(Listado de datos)
>>>

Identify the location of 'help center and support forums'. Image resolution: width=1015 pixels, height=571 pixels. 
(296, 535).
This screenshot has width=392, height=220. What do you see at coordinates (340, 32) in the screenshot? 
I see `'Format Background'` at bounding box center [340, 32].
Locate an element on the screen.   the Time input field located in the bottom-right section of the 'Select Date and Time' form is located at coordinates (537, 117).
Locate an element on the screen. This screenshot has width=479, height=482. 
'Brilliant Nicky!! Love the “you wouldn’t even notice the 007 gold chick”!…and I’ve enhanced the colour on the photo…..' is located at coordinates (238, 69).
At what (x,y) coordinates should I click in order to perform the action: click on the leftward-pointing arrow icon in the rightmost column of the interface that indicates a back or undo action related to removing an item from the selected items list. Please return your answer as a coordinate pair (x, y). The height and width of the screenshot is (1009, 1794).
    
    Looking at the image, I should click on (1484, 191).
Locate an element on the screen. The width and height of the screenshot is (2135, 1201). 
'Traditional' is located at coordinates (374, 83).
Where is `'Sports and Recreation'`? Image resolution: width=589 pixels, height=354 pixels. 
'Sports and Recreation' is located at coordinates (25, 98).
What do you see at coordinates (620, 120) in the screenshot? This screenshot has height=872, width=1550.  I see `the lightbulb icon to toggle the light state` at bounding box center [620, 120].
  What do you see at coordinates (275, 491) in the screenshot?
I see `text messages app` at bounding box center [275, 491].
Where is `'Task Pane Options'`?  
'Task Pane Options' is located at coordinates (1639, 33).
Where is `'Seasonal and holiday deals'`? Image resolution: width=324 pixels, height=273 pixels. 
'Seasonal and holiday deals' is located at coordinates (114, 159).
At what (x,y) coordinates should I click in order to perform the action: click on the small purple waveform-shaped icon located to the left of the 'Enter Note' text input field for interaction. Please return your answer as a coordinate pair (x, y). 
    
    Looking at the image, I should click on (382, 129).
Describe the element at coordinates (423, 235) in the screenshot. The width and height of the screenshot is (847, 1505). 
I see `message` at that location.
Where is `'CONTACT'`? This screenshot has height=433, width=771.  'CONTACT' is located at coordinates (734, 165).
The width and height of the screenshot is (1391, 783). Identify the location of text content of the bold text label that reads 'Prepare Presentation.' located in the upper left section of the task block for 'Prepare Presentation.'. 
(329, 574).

<<<

> [PROBLEMA PLANTEADO] Vuelca en una tabla Markdown las líneas que van desde la que contiene "The width and height of the screenshot is (1391, 783)." hasta la última, ambas incluidas, sin las líneas en blanco. Usa las columnas N.º, con el número de fila, y Texto, con la línea.

> [SOLUCIÓN DEL EJERCICIO]
| N.º | Texto |
|---|---|
| 1 | The width and height of the screenshot is (1391, 783). Identify the location of text content of the bold text label that reads 'Prepare Presentation.' located in the upper left section of the task block for 'Prepare Presentation.'.  |
| 2 | (329, 574). |